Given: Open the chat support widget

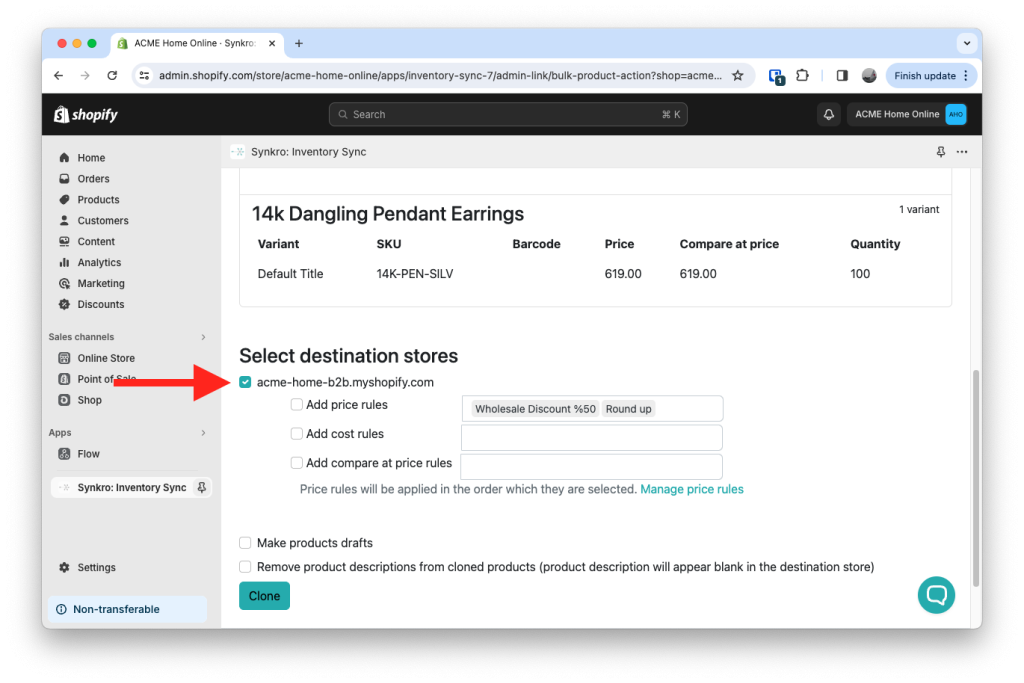Looking at the screenshot, I should 936,595.
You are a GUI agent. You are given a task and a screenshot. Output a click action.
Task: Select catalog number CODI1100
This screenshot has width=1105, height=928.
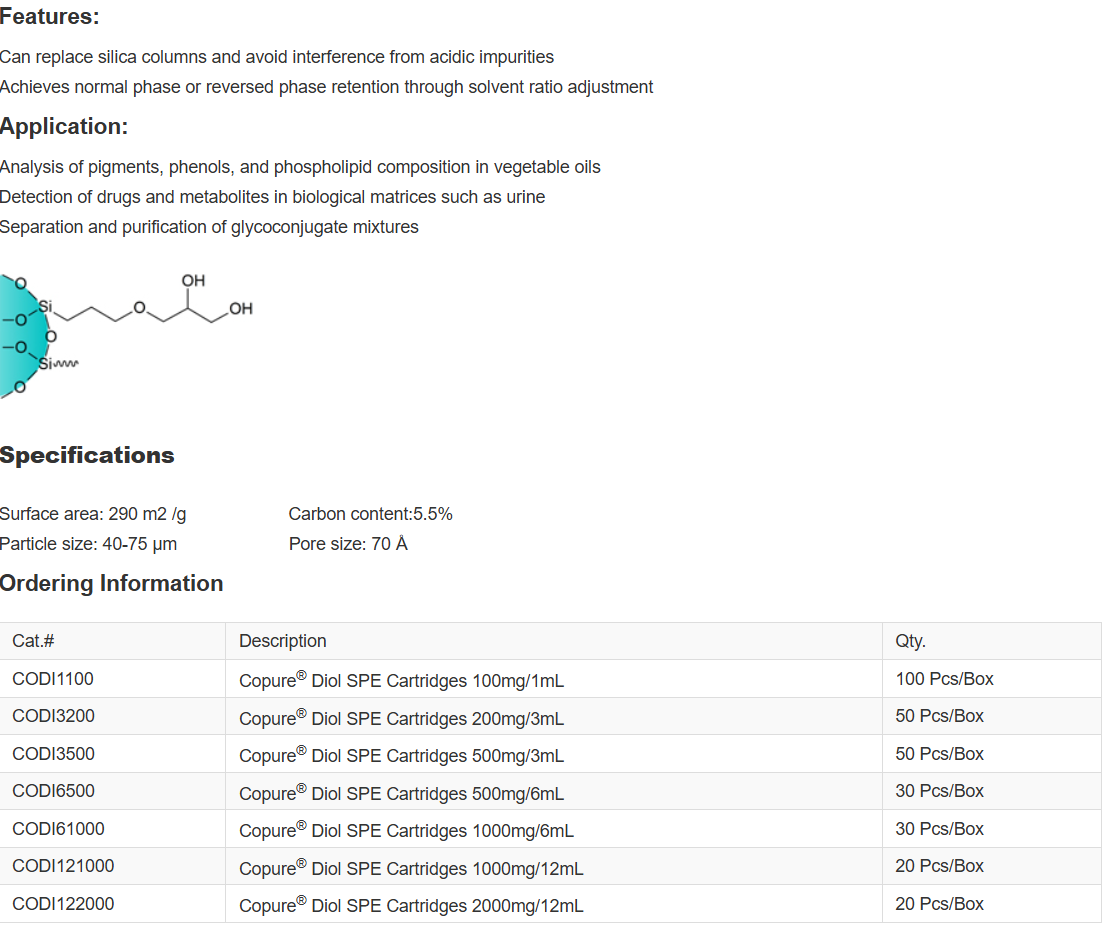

==============================

» **Required work**
Copy out all the records above word for word, leaving out the pictures.

» **Correct answer**
Given: Open the chat support widget

Looking at the screenshot, I should 936,595.
You are a GUI agent. You are given a task and a screenshot. Output a click action.
Task: Select catalog number CODI1100
This screenshot has width=1105, height=928.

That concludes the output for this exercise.